The SARS-CoV-2 Triplex Assay was designed using published CDC sequences as a single tube solution for SARS-CoV-2 identification and quantification with an integrated control assay for human gDNA. Using the Exact Diagnostics SARS-CoV-2 control material as input, we prepared the SARS-CoV-2 Triplex Assay according to table 1. In addition to quantification of the RNA-based standard as a proof of concept for 1-step RT-dPCR, human genomic DNA alone and water controls were included.

Table 1. 1-step RT-PCR Reaction mix formula.

*1µL of the control standard was loaded per reaction directly from stock. For negative control using human genomic DNA, 50 nanograms were loaded per reaction. Water was adjusted to accommodate the changes in sample volume.

Absolute Q Workflow

After preparing the dPCR mix, 10µL of the reaction mixture was loaded into the MAP16 plate followed by an overlay of 10µL of isolation buffer. The prepared MAP16 plate was then loaded on the Absolute Q. Table 2 details the thermal cycling protocol for RT-dPCR on the Absolute Q.

Table 2. 1-step RT-PCR parameters on the Absolute Q

Table 2. 1-step RT-PCR parameters on the Absolute Q

Quantification of SARS-CoV-2 Targets
Using Reference Materials

Unlike traditional RT-qPCR, RT-dPCR does not require a standard curve or reference sample to identify and quantify targets. The SARS-CoV-2 standard contains synthetic RNA targets from 5 genes of the novel coronavirus and human genomic DNA, which can be used to validate extraction methods. The Combinati SARS-CoV-2 Triplex assay targets the N1 and N2 gene sequences as well as the human RnaseP gene. As a demonstration of the consistency of one-step RT-dPCR using the control RNA as input, we performed the viral quantitation assay in duplicate across 4 separate instruments for a total of 8 replicates using this material.

We identified all three targets in the sample across 8 replicates and saw very few false positives within negative control reactions. We calculated the average concentration of viral and human targets and the associated standard deviation of the SARS-CoV-2 standard in copies per microliter – N1: 358.1 cp/µL (± 22.5), N2: 333.9 cp/µL (± 17.5) and RnaseP: 323.1 cp/µL (± 18.7). Fewer than one positive partition per dPCR reaction was identified on average across all replicate no template control reactions. For the human male control reactions, the values were: N1: 0.0 cp/µL (± 0.0), N2: 0.3 cp/µL (± 0.8). For water only, no template control reactions, the values were: N1: 0.4 cp/µL (± 0.9), N2: 0.1 cp/µL (± 0.4), RnaseP: 0.0 cp/µL (01770.0). Quantitation results were consistent across all four instruments (Figure 1).

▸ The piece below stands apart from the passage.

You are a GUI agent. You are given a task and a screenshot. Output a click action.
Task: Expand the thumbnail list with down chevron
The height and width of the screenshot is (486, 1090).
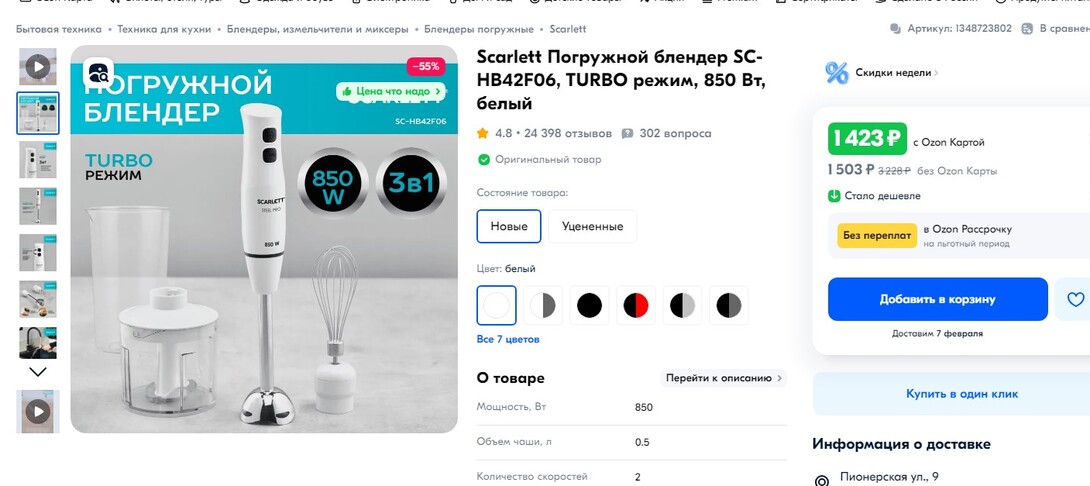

Figure 1. Cross instrument Absolute Q quantification consistency using 1-step RT-dPCR. Data shown are the results of the Combinati SARS-CoV-2 Triplex Probe Assay testing the RNA-based SARS-CoV-2 Standard Control ((Exact Diagnostics) and 50 nanograms of human male control DNA (Promega) as a negative control for viral targets. Reactions were run in duplicate for each control material across four instruments for a total of eight replicates each.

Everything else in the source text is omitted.